▶ [TEXT SEGMENT]
^^^^
Well, 40 years ago about this time Apollo 8 was swinging around the moon. I was recently going through some old issues of Popular Science that I have from the late 50s and 60s, just soaking up the excitement of a time when everybody was willing to make small or large sacrifices to achieve something beautiful and gloriously human. It was all long before my time, but just reading old articles speculating about what mankind would be able to accomplish within the next half-century, and reading the new interviews with Borman, Lovell, and Anders, one can't help but get charged up and think maybe, just maybe, now that we have put behind us Boomer Myopia as the guiding force in policy making, we might start reaching out to do things worthy of ourselves again.
As a small commemoration, I've put up NASA's site on our links page because, really, even at its worst, NASA is still doing more long-term good for mankind than any cash-strapped government agency could reasonably be expected to pull off.
I also linked to Kate Beaton's site, because it's awesome.
^^^^
[Records of locating words and elements]
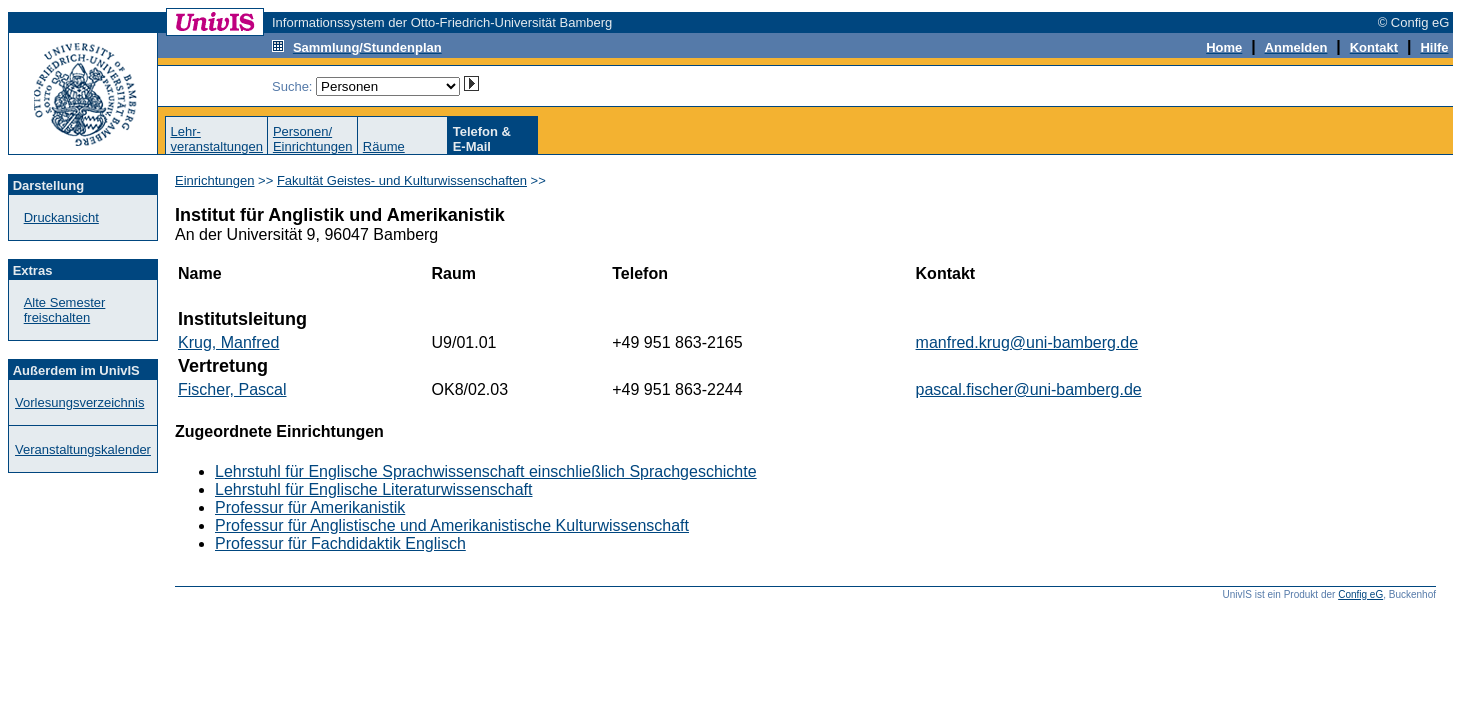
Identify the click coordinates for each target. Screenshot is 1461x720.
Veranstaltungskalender (83, 449)
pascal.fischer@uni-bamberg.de (1029, 389)
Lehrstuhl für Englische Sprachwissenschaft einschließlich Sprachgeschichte (486, 471)
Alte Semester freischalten (65, 310)
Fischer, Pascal (232, 389)
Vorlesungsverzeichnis (79, 402)
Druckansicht (61, 217)
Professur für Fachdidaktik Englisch (340, 543)
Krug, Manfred (228, 342)
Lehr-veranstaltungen (216, 139)
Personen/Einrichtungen (313, 139)
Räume (384, 146)
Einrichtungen (215, 180)
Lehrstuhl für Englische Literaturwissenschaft (374, 489)
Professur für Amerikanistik (310, 507)
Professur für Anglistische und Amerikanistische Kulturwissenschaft (452, 525)
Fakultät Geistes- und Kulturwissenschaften (402, 180)
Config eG (1360, 594)
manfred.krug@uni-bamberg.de (1027, 342)
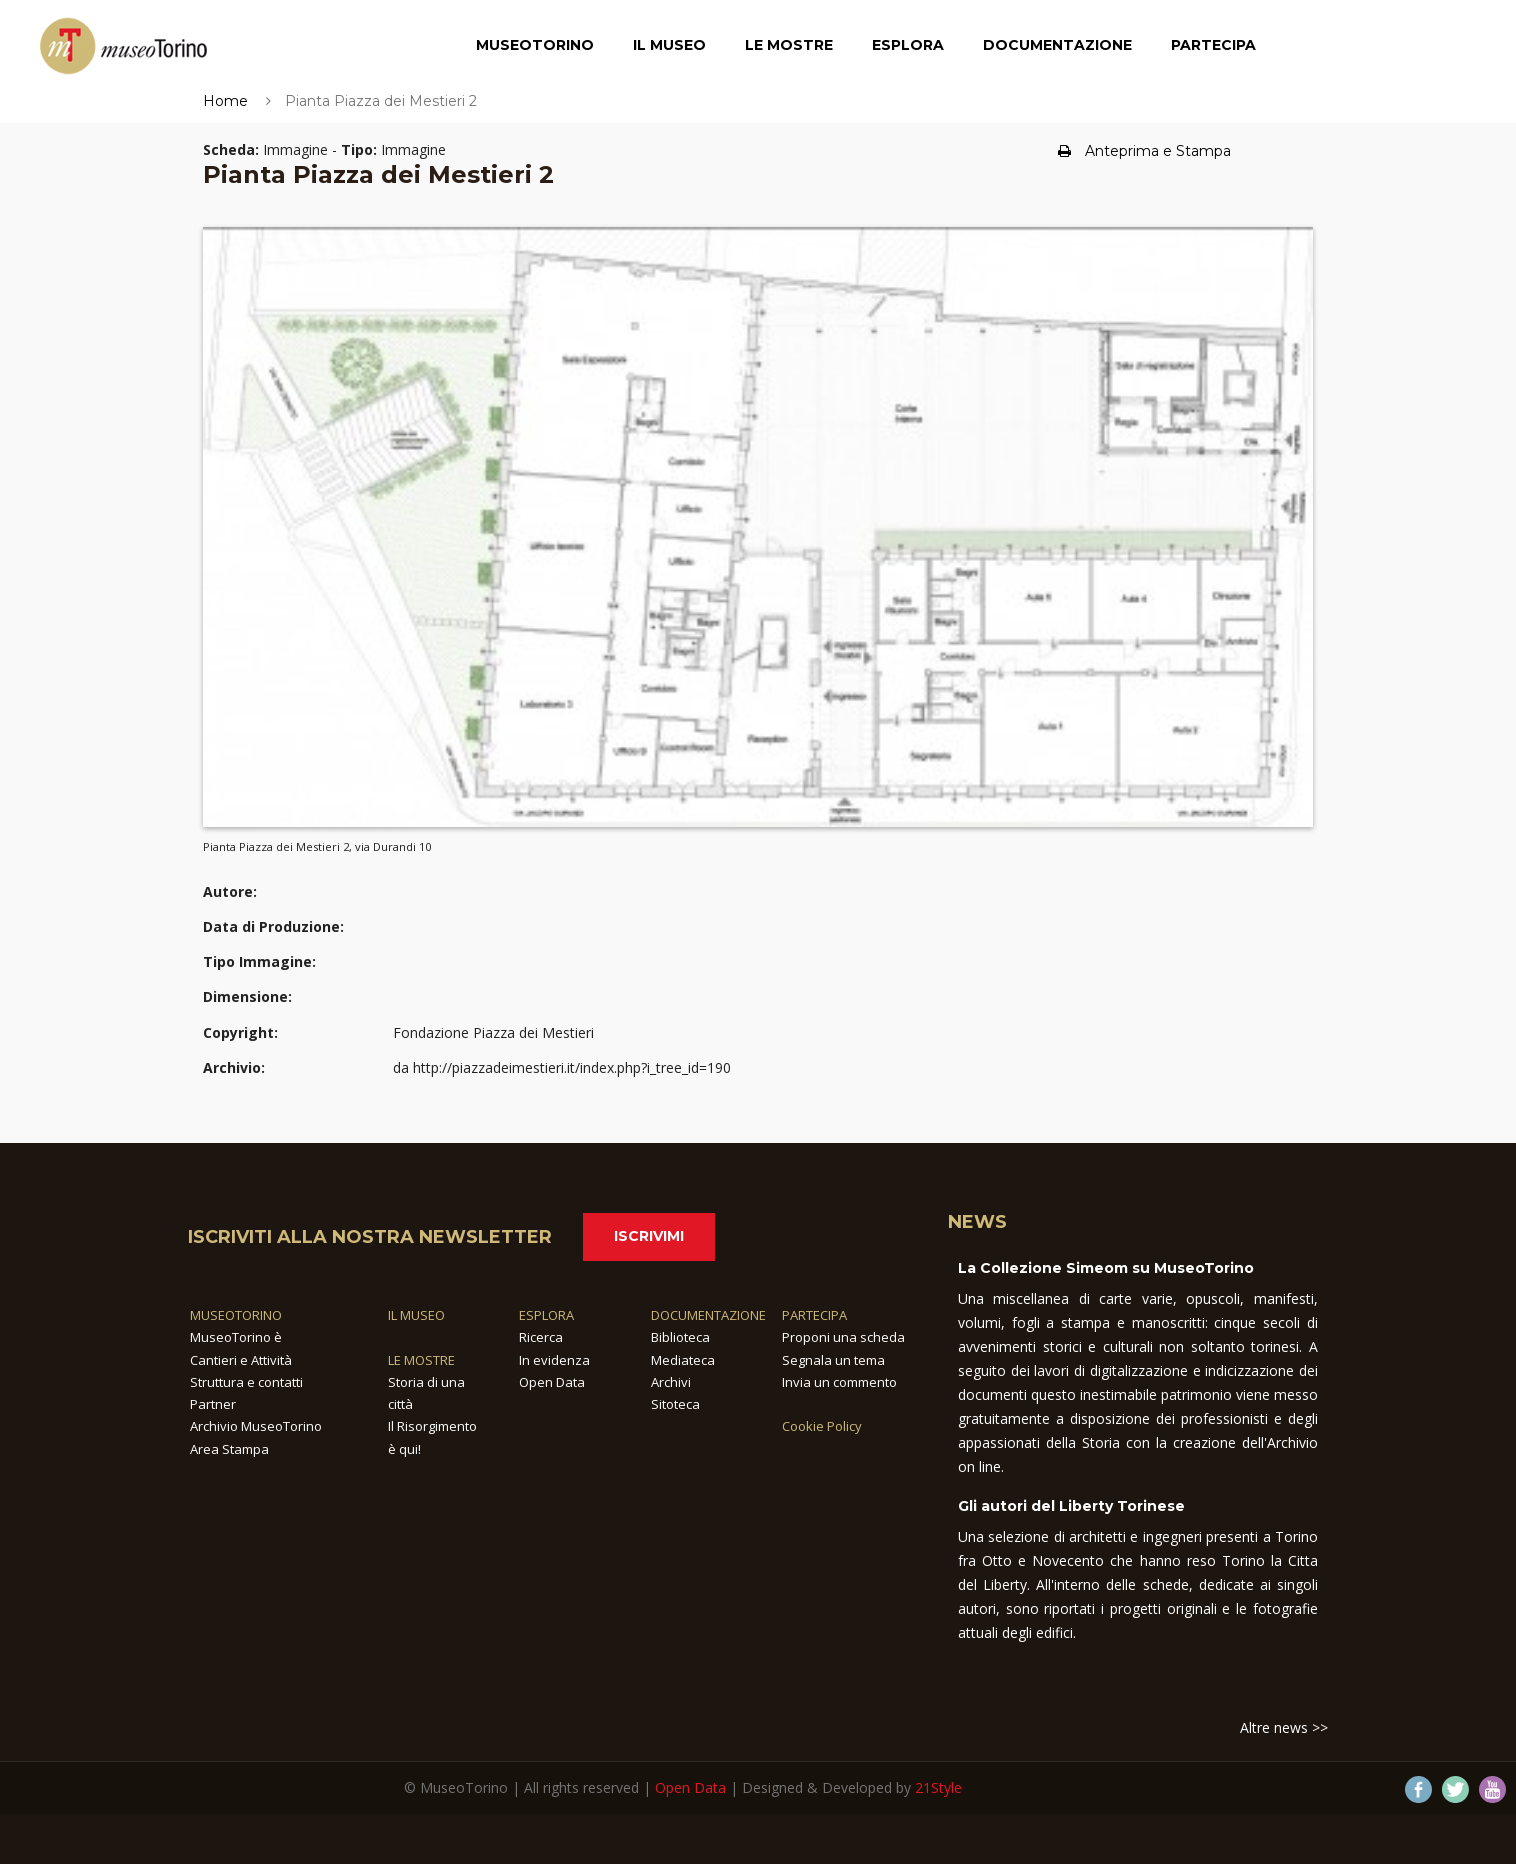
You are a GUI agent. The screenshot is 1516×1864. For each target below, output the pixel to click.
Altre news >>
^^^^
▶ [YOUR TASK] Update the Apollo 8 post between "Well, 40 years" and "of ourselves again.", inclusive, changing "Popular Science" to "Popular Mechanics".

▶ [CORRECT OUTPUT]
Well, 40 years ago about this time Apollo 8 was swinging around the moon. I was recently going through some old issues of Popular Mechanics that I have from the late 50s and 60s, just soaking up the excitement of a time when everybody was willing to make small or large sacrifices to achieve something beautiful and gloriously human. It was all long before my time, but just reading old articles speculating about what mankind would be able to accomplish within the next half-century, and reading the new interviews with Borman, Lovell, and Anders, one can't help but get charged up and think maybe, just maybe, now that we have put behind us Boomer Myopia as the guiding force in policy making, we might start reaching out to do things worthy of ourselves again.